_MATERIAL TO PROCESS:_
━━━━━━━━━━━━━━━━

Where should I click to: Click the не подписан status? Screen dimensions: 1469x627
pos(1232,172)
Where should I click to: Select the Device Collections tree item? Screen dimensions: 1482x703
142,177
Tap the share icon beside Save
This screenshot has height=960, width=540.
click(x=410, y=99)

━━━━━━━━━━━━━━━━

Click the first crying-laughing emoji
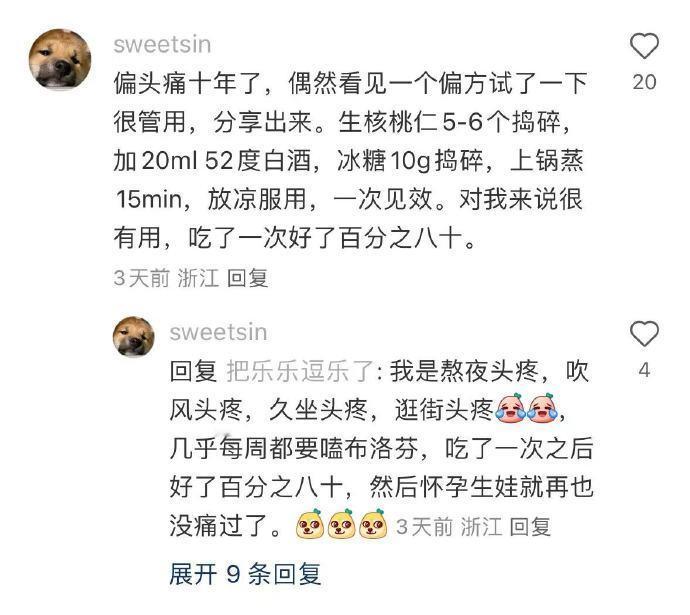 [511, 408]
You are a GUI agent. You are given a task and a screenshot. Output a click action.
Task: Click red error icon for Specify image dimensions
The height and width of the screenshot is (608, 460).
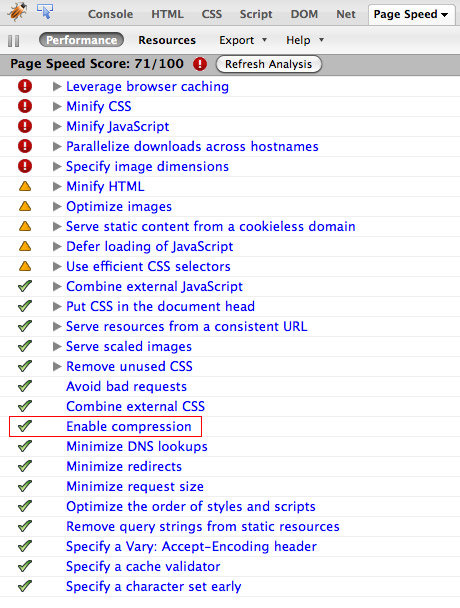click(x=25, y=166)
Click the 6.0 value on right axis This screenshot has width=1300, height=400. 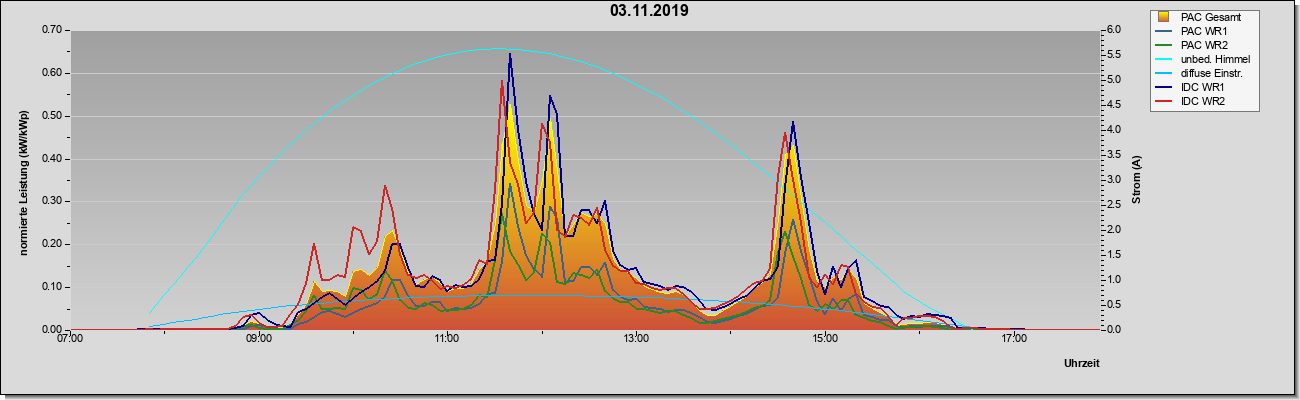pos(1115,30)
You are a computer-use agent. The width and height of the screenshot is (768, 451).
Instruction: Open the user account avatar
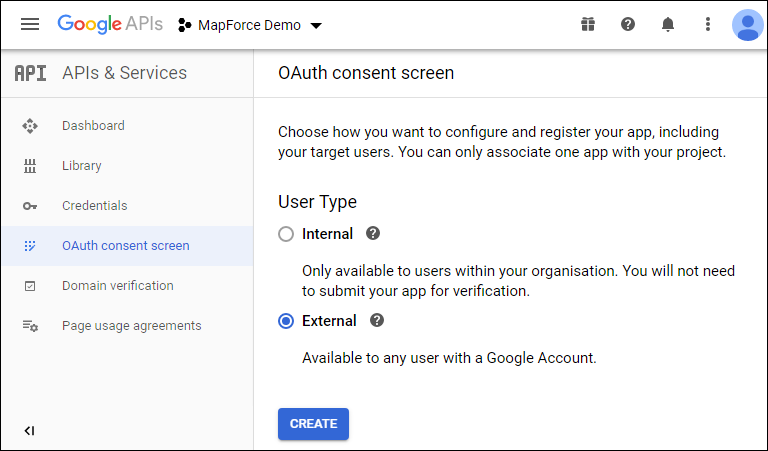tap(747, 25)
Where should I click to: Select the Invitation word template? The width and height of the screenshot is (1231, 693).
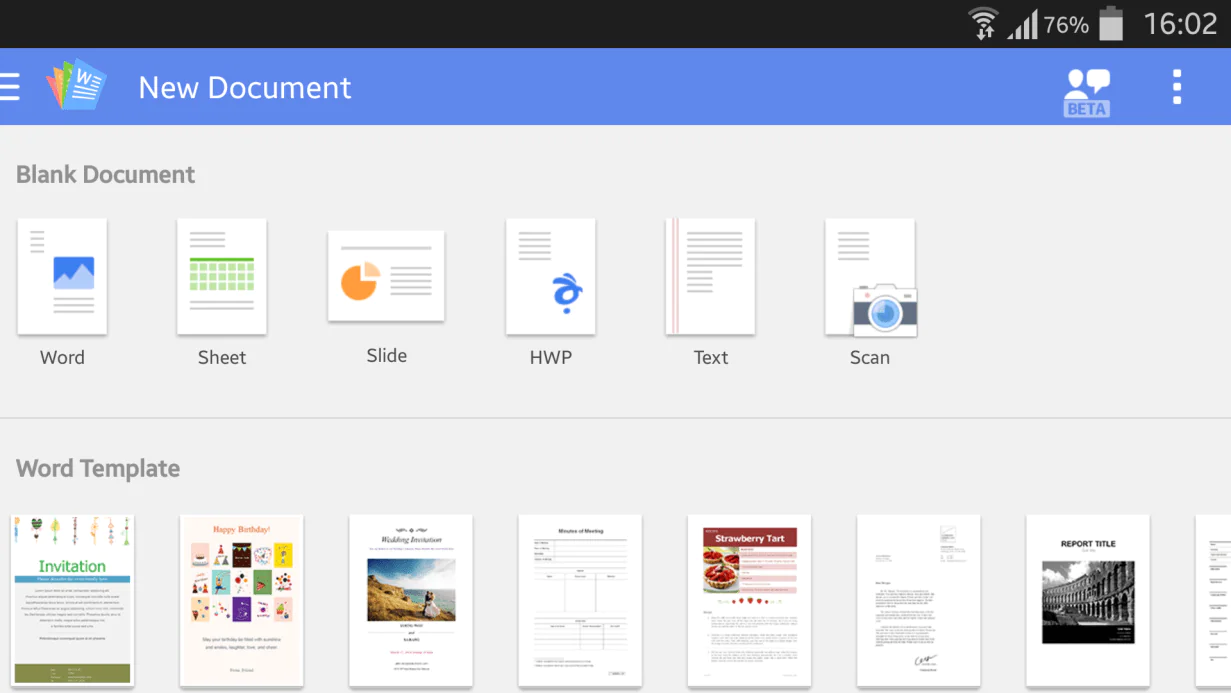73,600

━━━━━━━━━━━━━━━━

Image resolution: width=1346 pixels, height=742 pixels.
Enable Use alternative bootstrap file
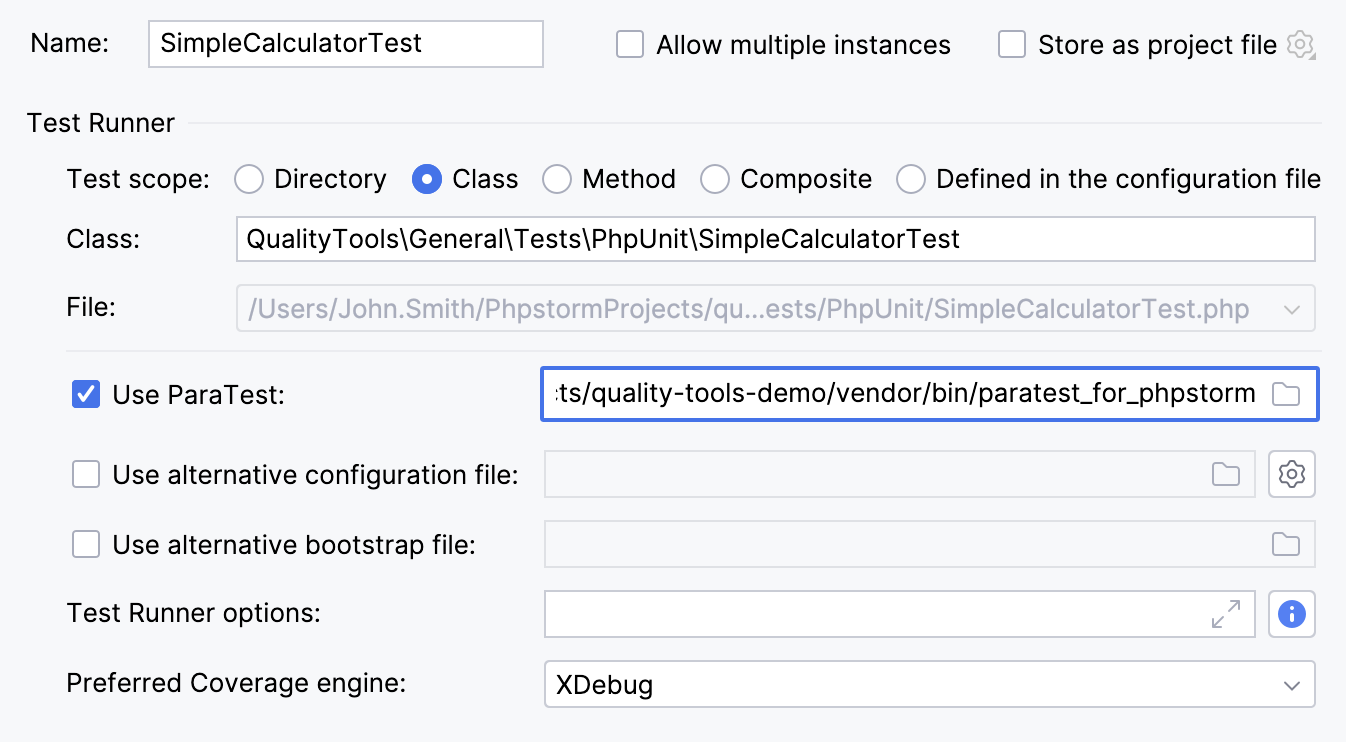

━━━━━━━━━━━━━━━━

Pull out every line of the entries above that contains the word "Where". Case counts.

_THE SOLUTION:_
Where should I click to: Click the не подписан status? Screen dimensions: 1469x627
Where should I click to: Select the Device Collections tree item? Screen dimensions: 1482x703
Where should I click to: Select the Invitation word template? The width and height of the screenshot is (1231, 693).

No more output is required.